I'm publishing seven days of links to web material about Thomas Piketty and his book, Capital in the Twenty-first Century. Piketty generally has been praised for the sheer depth of his research, and criticized for failing to offer a solution to the problem of inequality apart from a global tax on wealth, which strikes most observers as unlikely.
Pitchforks, anyone?
We continue with The Economist, circa 2014: "Revisiting an old argument about the impact of capitalism."
All men are created unequal (The Economist)
INEQUALITY is one of the most controversial attributes of capitalism. Early in the industrial revolution stagnant wages and concentrated wealth led David Ricardo and Karl Marx to question capitalism’s sustainability. Twentieth-century economists lost interest in distributional issues amid the “Great Compression” that followed the second world war. But a modern surge in inequality has new economists wondering, as Marx and Ricardo did, which forces may be stopping the fruits of capitalism from being more widely distributed.
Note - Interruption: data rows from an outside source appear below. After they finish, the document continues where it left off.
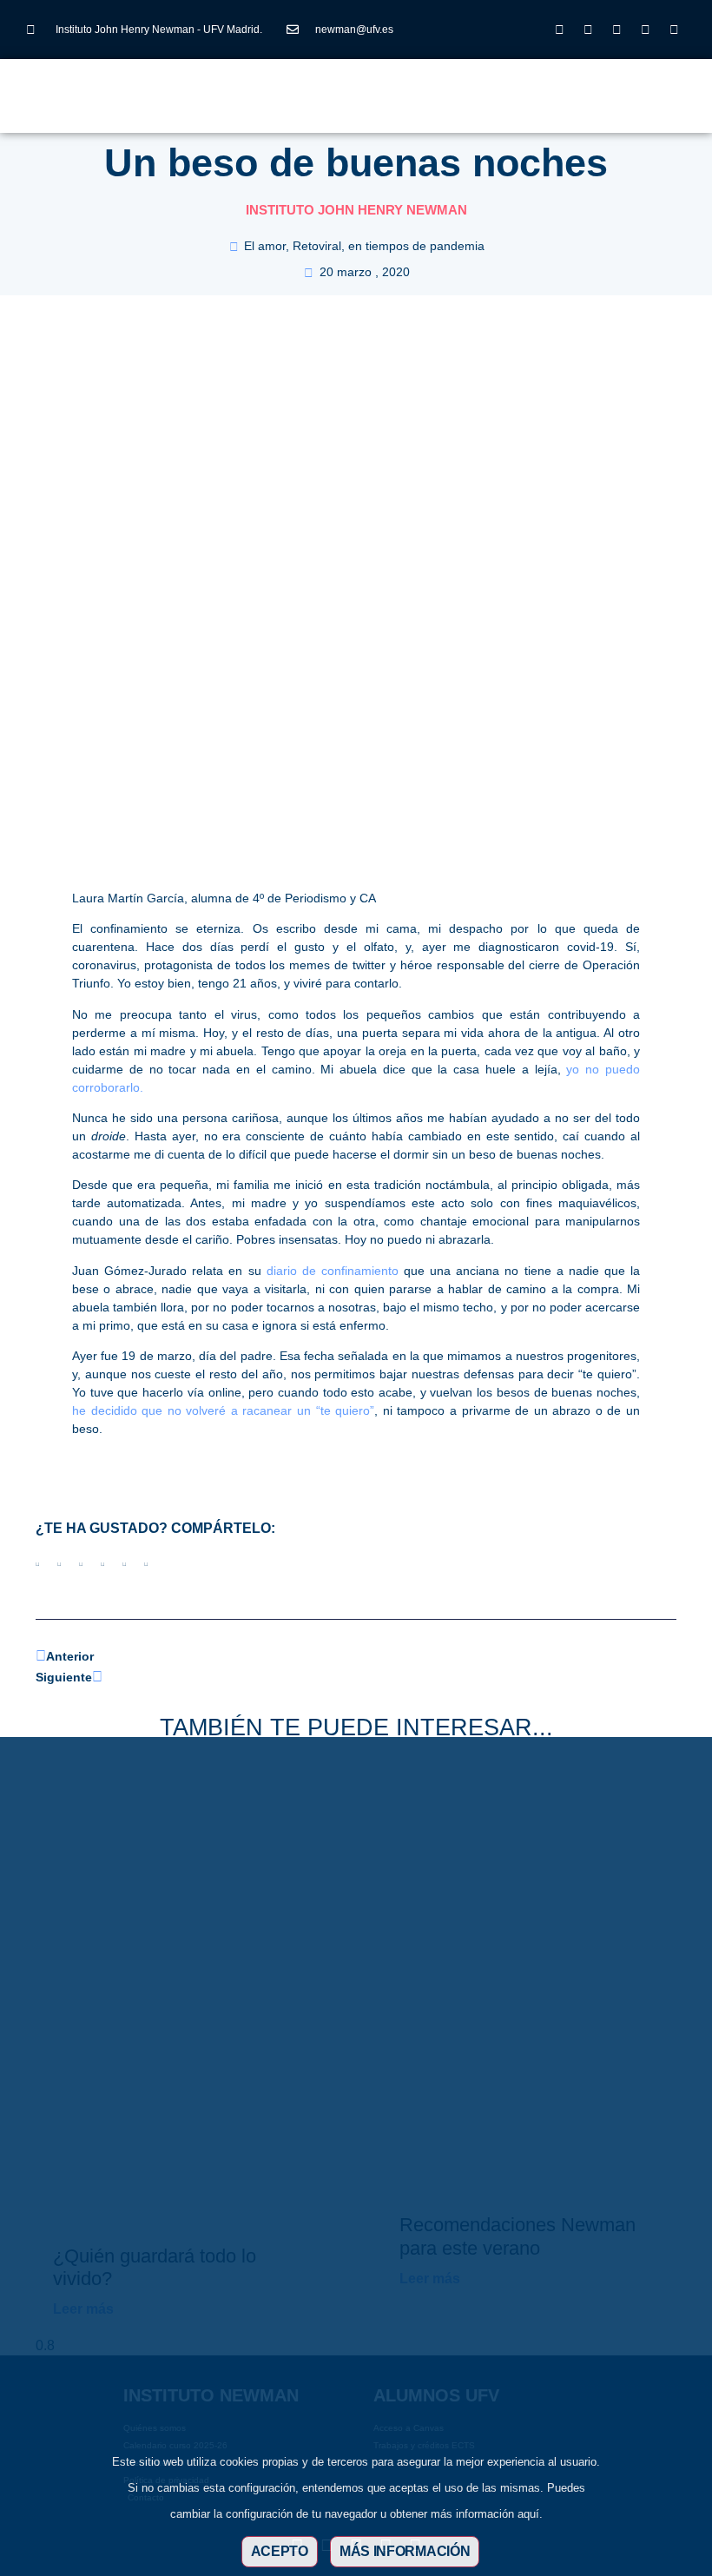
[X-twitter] (588, 29)
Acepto (279, 2551)
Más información (405, 2551)
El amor (265, 246)
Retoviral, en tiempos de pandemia (389, 246)
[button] (292, 87)
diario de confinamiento (335, 1271)
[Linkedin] (616, 29)
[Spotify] (674, 29)
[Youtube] (645, 29)
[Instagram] (559, 29)
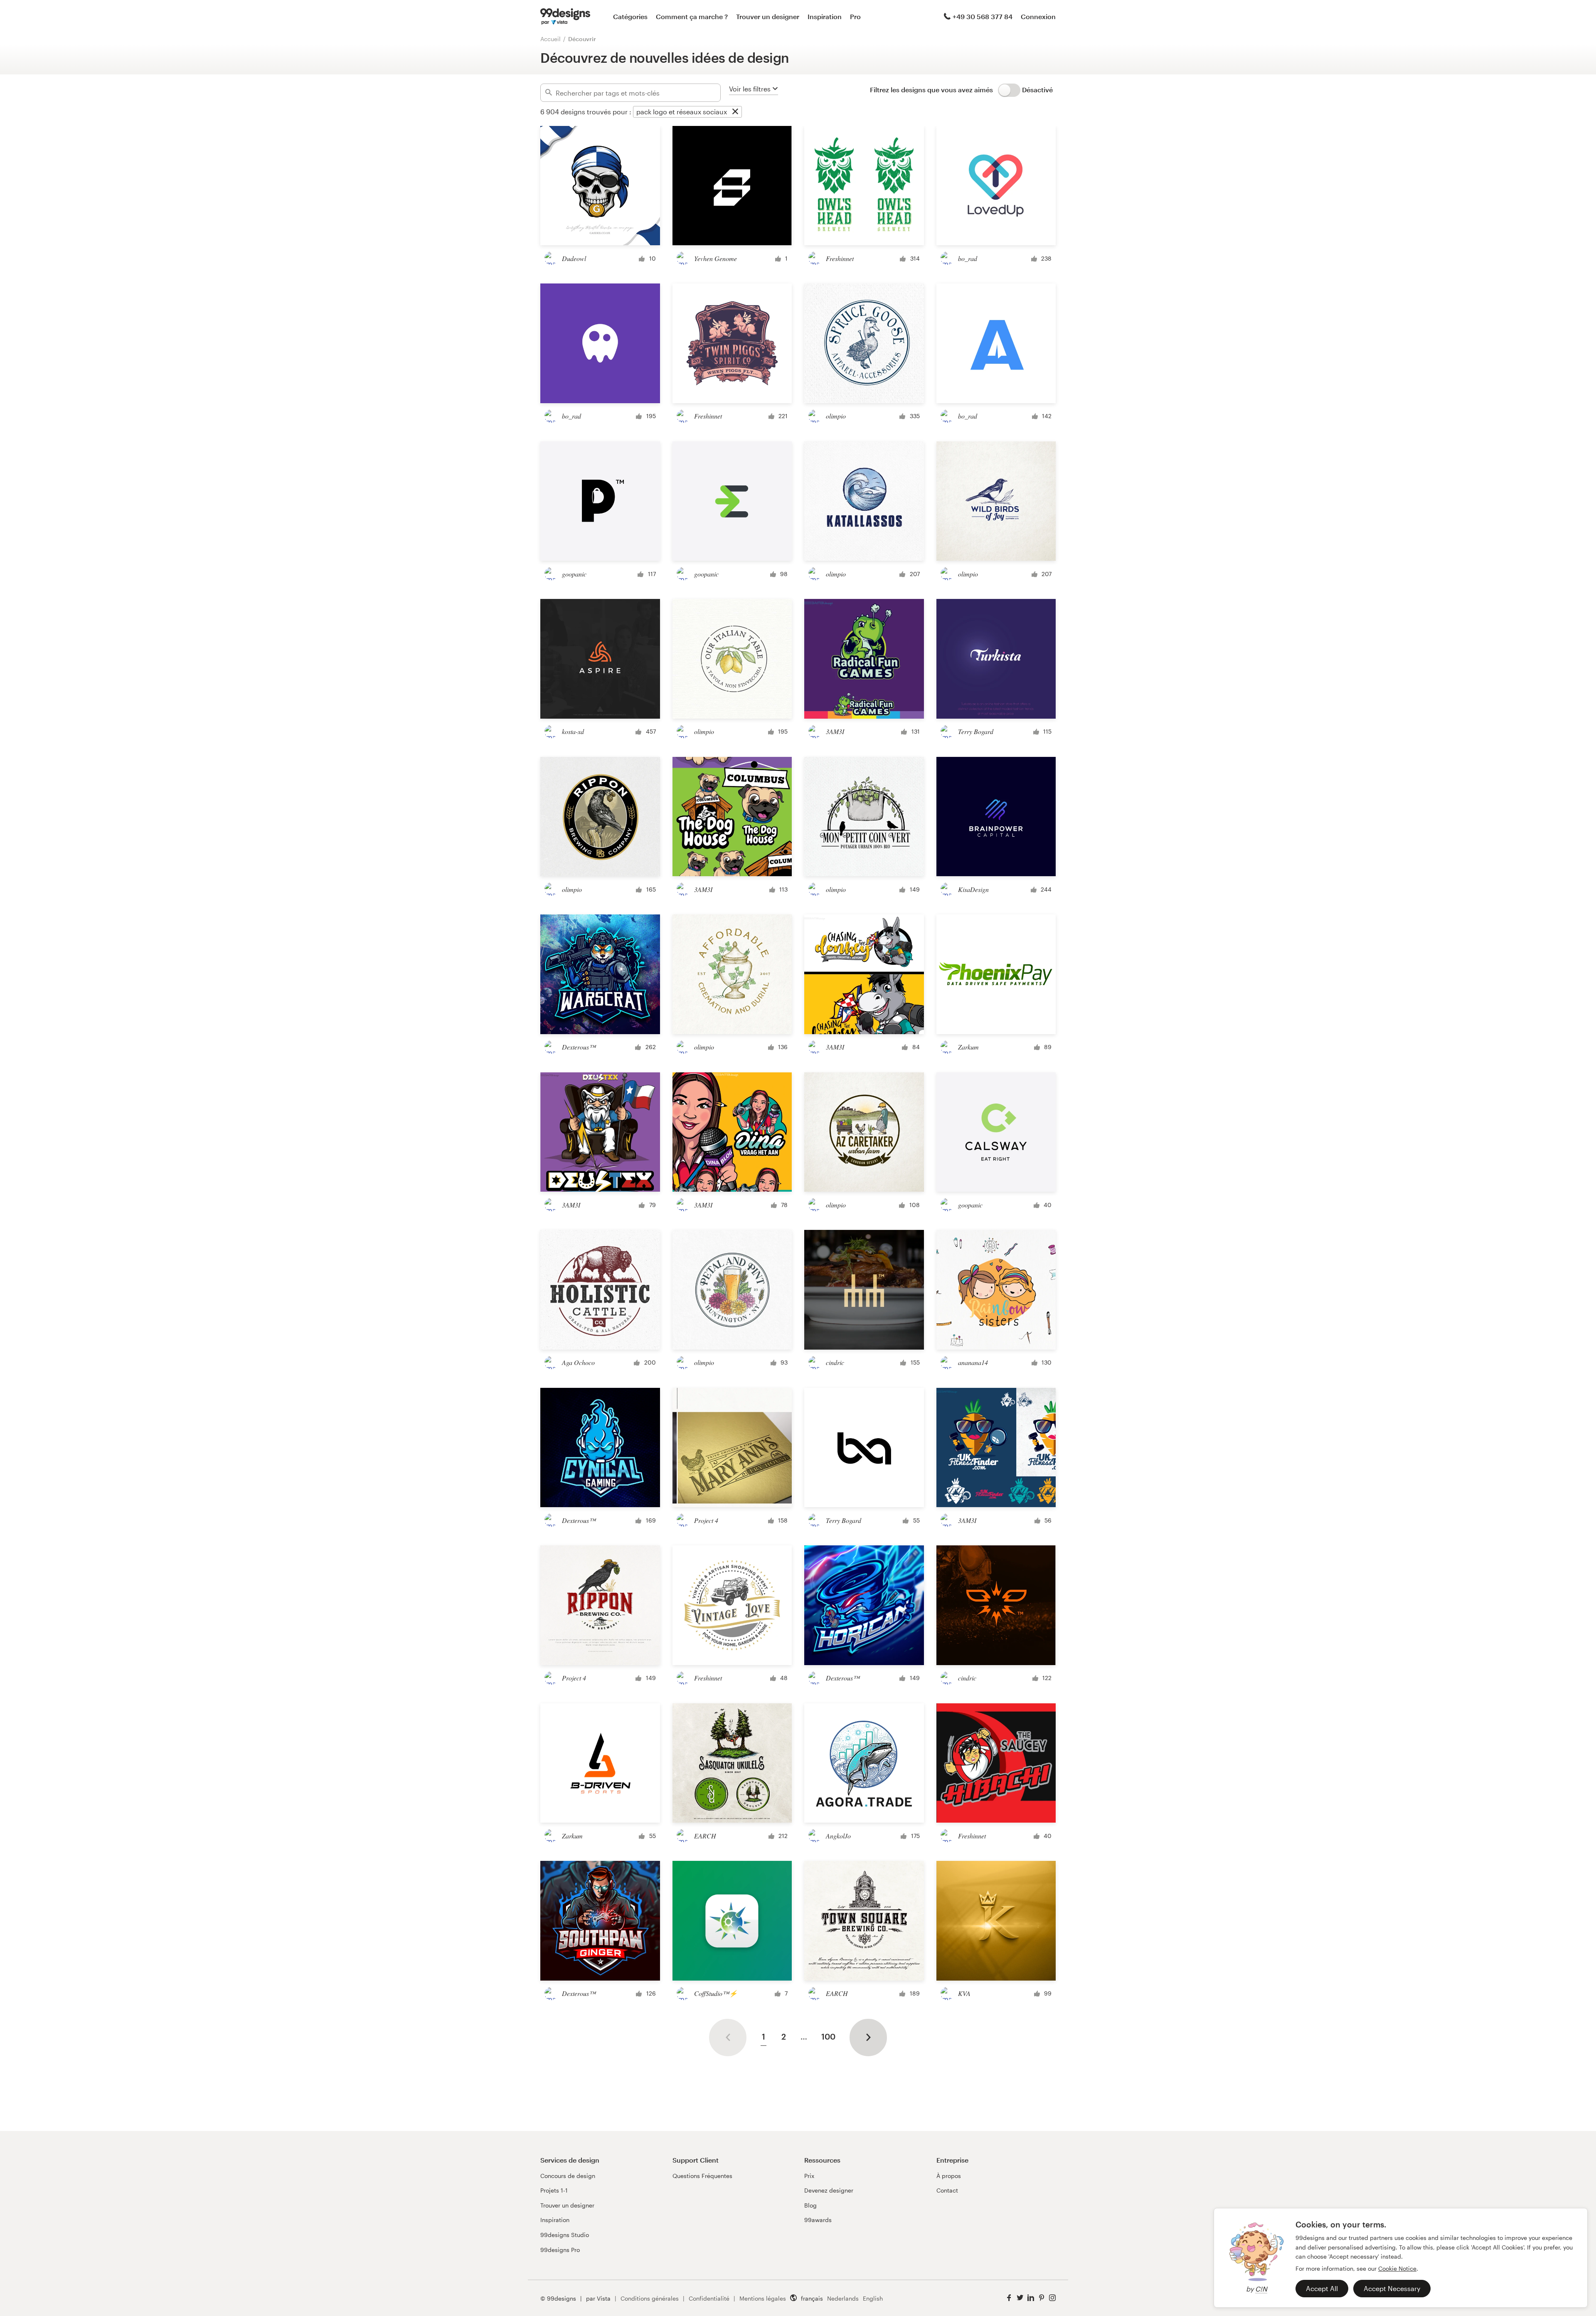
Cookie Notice (1397, 2268)
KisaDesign (973, 889)
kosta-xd (573, 731)
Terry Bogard (975, 731)
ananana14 (973, 1362)
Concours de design (567, 2175)
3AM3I (835, 731)
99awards (818, 2219)
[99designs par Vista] (565, 16)
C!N (1261, 2289)
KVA (964, 1993)
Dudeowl (574, 258)
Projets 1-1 (554, 2190)
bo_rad (967, 258)
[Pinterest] (1041, 2298)
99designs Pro (560, 2249)
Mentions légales (762, 2298)
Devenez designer (828, 2190)
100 (828, 2036)
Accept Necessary (1392, 2288)
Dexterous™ (579, 1046)
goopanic (574, 573)
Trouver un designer (767, 16)
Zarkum (968, 1046)
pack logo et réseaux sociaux (681, 112)
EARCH (705, 1835)
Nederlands (843, 2298)
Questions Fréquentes (702, 2175)
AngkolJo (838, 1835)
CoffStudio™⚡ (715, 1993)
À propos (948, 2175)
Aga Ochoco (578, 1362)
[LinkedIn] (1030, 2298)
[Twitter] (1020, 2298)
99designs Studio (564, 2234)
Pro (855, 16)
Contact (947, 2190)
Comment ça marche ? (692, 16)
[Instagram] (1052, 2298)
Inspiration (825, 16)
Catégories (630, 16)
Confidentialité (709, 2298)
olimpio (836, 415)
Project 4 (706, 1520)
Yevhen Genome (715, 258)
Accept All (1322, 2288)
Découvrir (582, 38)
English (873, 2298)
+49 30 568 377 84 (982, 16)
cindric (835, 1362)
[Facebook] (1009, 2298)
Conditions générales (650, 2298)
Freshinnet (840, 258)
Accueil (550, 38)
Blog (810, 2205)
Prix (809, 2175)
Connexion (1038, 16)
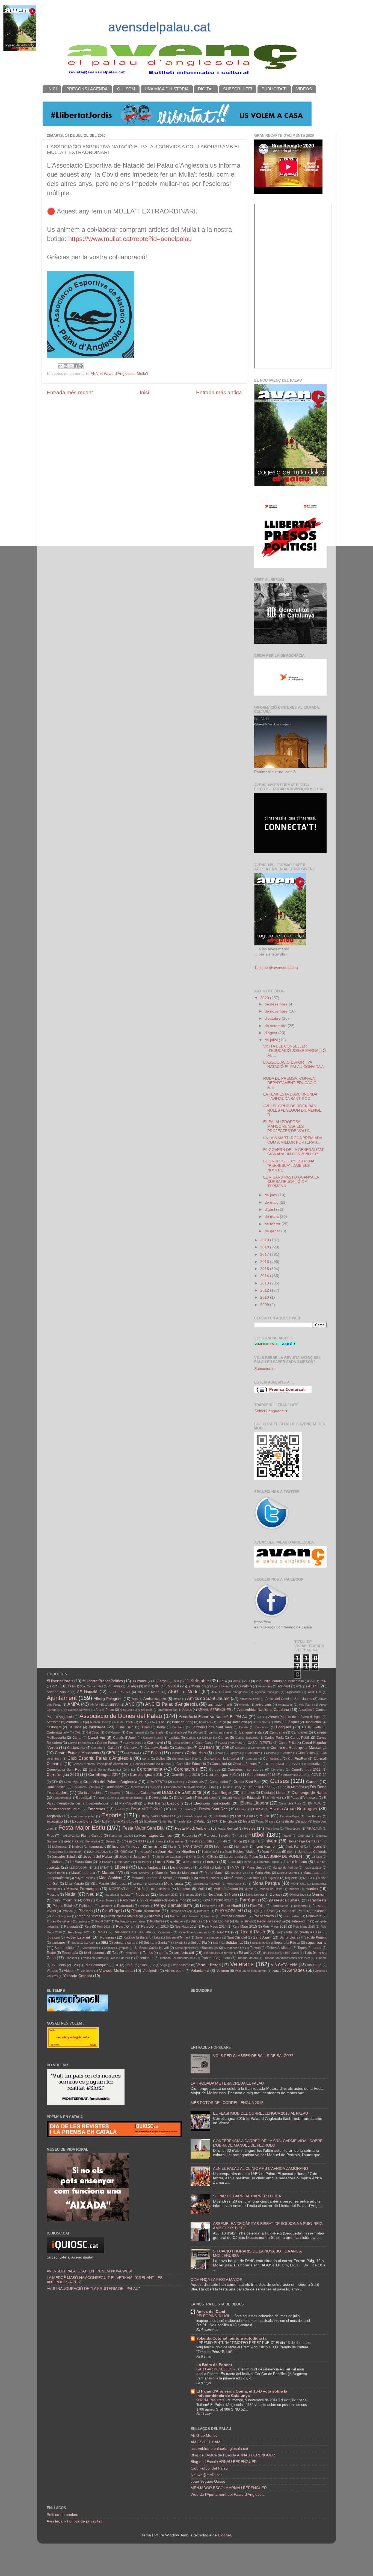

“Capital in the Twenty-First Century” by Thomas Piketty, an economist at the Paris School of Economics, is an authoritative guide to the question. Mr Piketty’s book, which was published in French in 2013 and will be released in English in March 2014, self-consciously builds on the work of 19th-century thinkers; his title is an allusion to Marx’s magnum opus. But he possesses an advantage they lacked: two centuries’ worth of hard data.